Abstract

Suture anchor fixation failure can occur if the anchor pulls out of bone. We hypothesized that suture anchor fixation can be augmented with polymethylmethacrylate cement, and that polymethylmethacrylate can be used to improve fixation in a stripped anchor hole. Six matched cadaveric proximal humeri were used. On one side, suture anchors were placed and loaded to failure using a ramped cyclic loading protocol. The stripped anchor holes then were injected with approximately 1 cc polymethylmethacrylate, and anchors were replaced and tested again. In the contralateral humerus, polymethylmethacrylate was injected into anchor holes before anchor placement and testing.
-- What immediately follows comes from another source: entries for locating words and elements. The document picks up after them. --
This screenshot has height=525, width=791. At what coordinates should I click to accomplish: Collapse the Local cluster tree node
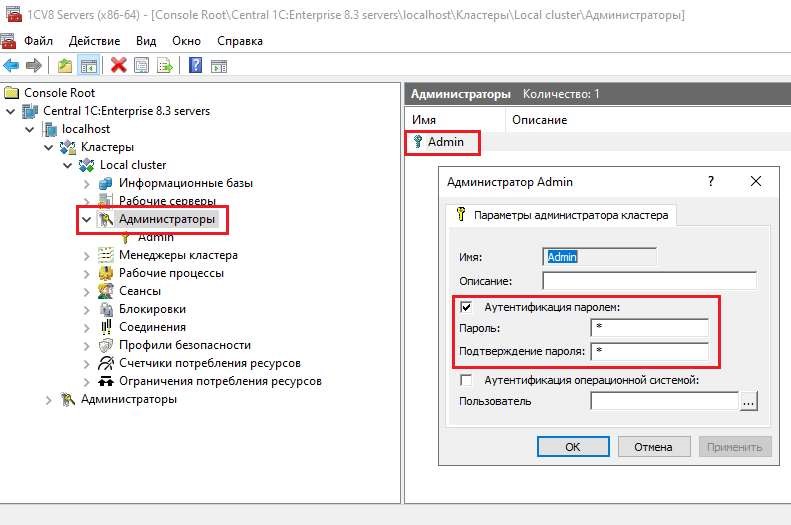click(67, 165)
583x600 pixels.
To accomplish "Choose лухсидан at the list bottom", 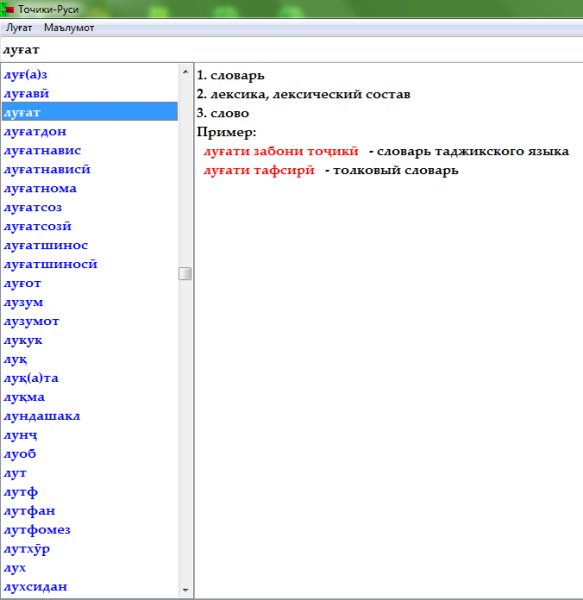I will click(x=35, y=587).
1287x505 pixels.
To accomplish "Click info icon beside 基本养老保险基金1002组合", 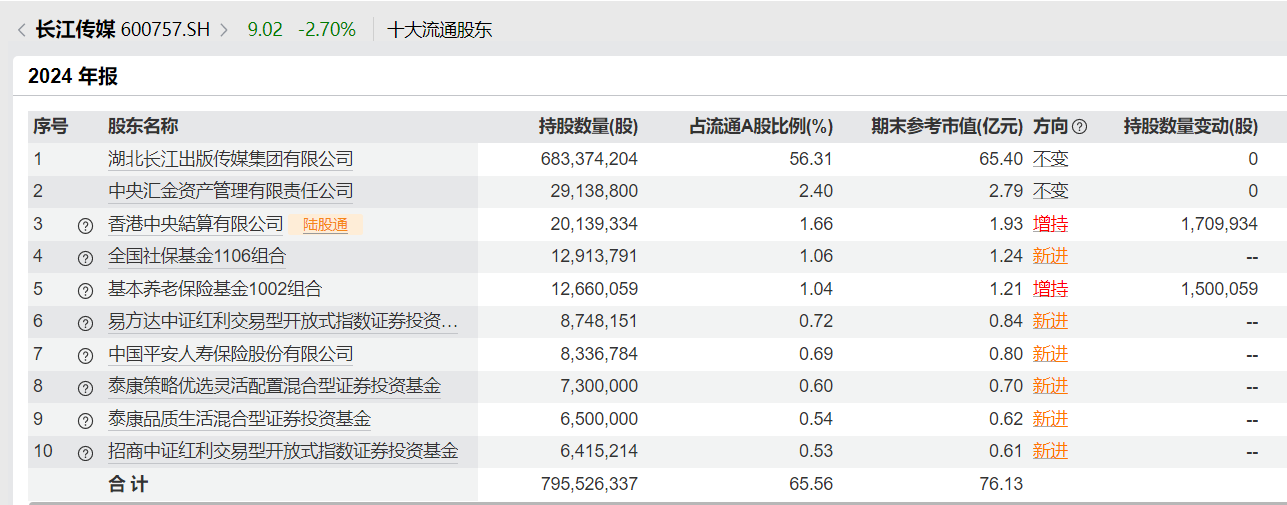I will click(86, 290).
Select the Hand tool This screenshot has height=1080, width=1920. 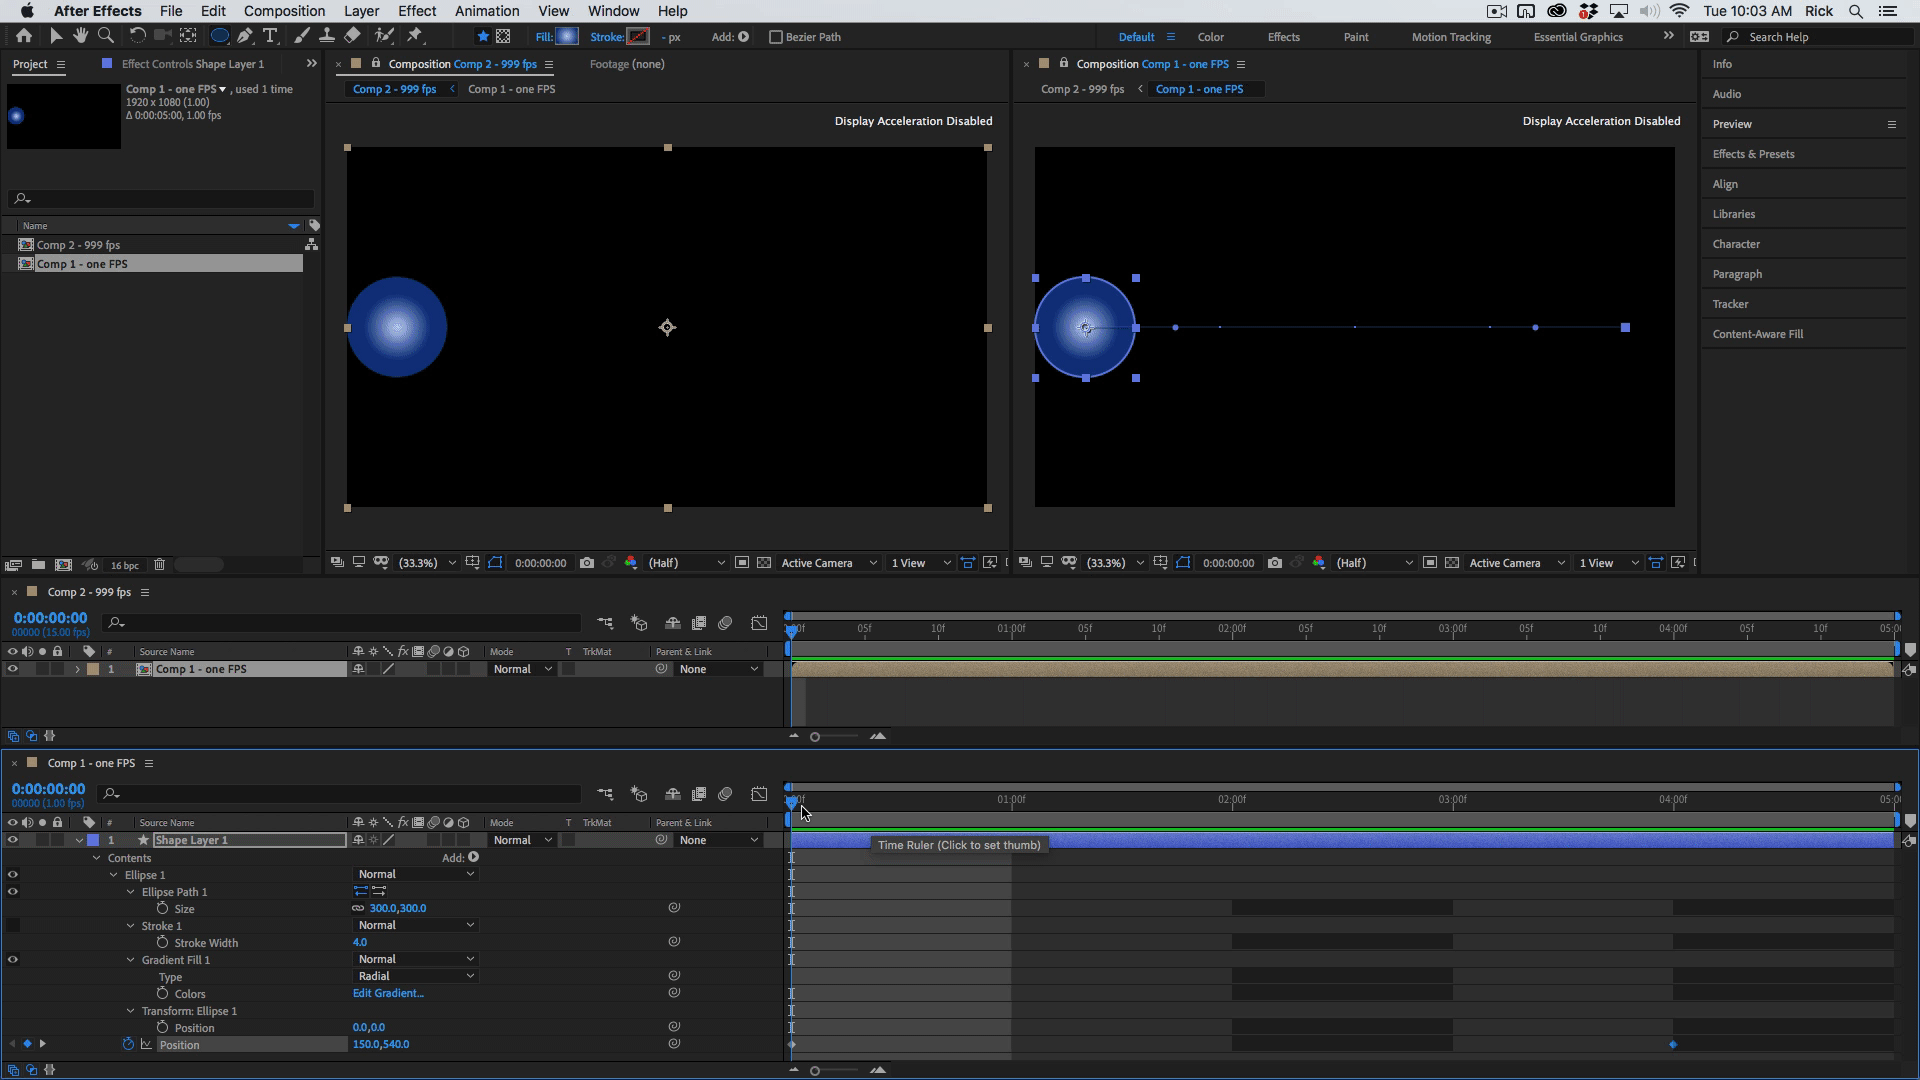[80, 36]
In unstripped anchors, polymethylmethacrylate increased the number of cycles to failure by 34% and failure load by 71% compared with anchors not augmented with polymethylmethacrylate. Polymethylmethacrylate haugmentation of stripped anchors increased the cycles to failure by 31% and failure load by 111% compared with unstripped uncemented anchors. No difference was found in cycles to failure or failure load between cemented stripped anchors and cemented unstripped anchors. Polymethylmethacrylate can be used to augment fixation, reducing the risk of anchor pull-out failure, regardless whether the suture anchor hole is stripped or unstripped.